Baker didn't respond to a request for comment.

Asked about his candidate's changing financial status, Shepard said DePerno's law firm attracted a lot of new business during the period after early 2020 partly because of restrictions Gov. Gretchen Whitmer imposed to combat the COVID-19 pandemic. DePerno took on "several cases regarding the unconstitutional nature of these lockdowns and mandates."

Democratic Attorney General Dana Nessel, whom DePerno is hoping to unseat, and her supporters have made DePerno's efforts to undermine the 2020 presidential election and the uncertainties surrounding his finances key issues in the race to be the state's chief law enforcement officer.

“Matt DePerno has been dodging questions about his personal finances for years, and this is one more reason why Michiganders can’t trust him to be their next AG," said Emily Trifone, deputy communications director at the Democratic Attorneys General Association. "From his dangerous stances on abortion and birth control, to his embrace of Donald Trump’s most fringe election conspiracy theories, it’s clear that Michigan needs to reelect Dana Nessel as AG."

The News asked DePerno and Nessel to release their most recent tax returns. DePerno's campaign didn't respond. Nessel campaign spokeswoman Sarah Stevenson said the incumbent would provide hers if DePerno provided his.

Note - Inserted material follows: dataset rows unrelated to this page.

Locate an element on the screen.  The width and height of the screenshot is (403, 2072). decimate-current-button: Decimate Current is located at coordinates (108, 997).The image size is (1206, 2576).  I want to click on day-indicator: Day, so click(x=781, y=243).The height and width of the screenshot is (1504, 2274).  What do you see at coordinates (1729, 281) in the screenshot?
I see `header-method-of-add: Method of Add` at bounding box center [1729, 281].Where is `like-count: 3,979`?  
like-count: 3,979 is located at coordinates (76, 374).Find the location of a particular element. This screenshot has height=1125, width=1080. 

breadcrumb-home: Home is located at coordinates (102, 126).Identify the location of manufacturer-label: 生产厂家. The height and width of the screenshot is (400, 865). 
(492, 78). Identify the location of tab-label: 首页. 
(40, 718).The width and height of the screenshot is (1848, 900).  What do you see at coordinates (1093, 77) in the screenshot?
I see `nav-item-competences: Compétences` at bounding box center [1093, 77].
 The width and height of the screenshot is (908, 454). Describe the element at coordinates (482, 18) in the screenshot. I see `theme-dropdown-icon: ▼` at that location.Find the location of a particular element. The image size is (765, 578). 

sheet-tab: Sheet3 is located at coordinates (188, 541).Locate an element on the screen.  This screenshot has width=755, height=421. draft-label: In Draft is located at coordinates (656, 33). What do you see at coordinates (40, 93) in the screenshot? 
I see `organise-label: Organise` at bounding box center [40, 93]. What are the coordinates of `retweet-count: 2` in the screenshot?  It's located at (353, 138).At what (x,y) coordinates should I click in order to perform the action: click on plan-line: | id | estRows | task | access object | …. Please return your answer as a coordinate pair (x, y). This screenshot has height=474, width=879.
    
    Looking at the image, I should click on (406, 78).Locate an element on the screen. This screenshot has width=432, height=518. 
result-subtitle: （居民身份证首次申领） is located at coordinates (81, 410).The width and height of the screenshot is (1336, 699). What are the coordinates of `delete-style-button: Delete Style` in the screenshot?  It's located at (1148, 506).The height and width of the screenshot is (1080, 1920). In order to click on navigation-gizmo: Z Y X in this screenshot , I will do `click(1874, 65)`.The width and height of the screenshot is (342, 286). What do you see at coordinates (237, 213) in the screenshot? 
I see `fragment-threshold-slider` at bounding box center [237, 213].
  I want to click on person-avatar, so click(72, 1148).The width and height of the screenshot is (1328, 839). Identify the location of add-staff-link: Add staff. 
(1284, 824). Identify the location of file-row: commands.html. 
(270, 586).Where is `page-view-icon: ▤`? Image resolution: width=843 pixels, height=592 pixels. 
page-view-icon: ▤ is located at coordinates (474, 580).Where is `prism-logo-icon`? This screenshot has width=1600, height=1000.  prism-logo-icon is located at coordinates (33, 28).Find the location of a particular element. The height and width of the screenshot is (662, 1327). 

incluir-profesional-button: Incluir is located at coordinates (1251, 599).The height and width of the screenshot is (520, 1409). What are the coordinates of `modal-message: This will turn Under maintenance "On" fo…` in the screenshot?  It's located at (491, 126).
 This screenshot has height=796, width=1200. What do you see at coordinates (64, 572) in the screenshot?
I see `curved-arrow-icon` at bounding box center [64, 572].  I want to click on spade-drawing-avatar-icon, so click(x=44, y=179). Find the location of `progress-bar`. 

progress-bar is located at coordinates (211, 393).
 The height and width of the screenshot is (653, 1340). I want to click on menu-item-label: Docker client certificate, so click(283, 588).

'I will issue bench warrants'

On Feb. 6, 2020, Connors signed a bench warrant for DePerno's arrest and for him to be brought before the court "immediately" for failure to appear, according to a document.

A Washtenaw County court filing features a Feb. 6, 2020, bench warrant for Matt DePerno's arrest.

It's unclear why DePerno was never arrested. DePerno told the Lansing publication Gongwer News Service that he had spoken with a sheriff who said his agency wasn't going to enforce the warrant and it became a "nonissue."

In a Feb. 26, 2020, filing in the Court of Appeals, DePerno addressed the warrants facing him and his client.

"There is currently a hearing scheduled for March 12, 2020, at which time petitioners will presumably be arrested pursuant to the bench warrants," DePerno wrote.

The March 12, 2020, hearing was eventually canceled, according to court records.

The warrant was in place as DePerno led high-profile litigation in the weeks after the November 2020 presidential election to challenge the results in northern Michigan's Antrim County. It was also in place as DePerno met on Jan. 6, 2021, with staff for then-U.S. Secretary of State Mike Pompeo about the election, a convening he has acknowledged on a Republican group's candidate questionnaire.

The warrant was recalled when DePerno and The News reached a $20,000 settlement in May 2021. The newspaper donated the attorney fees it recovered from DePerno to the Rosa Parks Scholarship Foundation.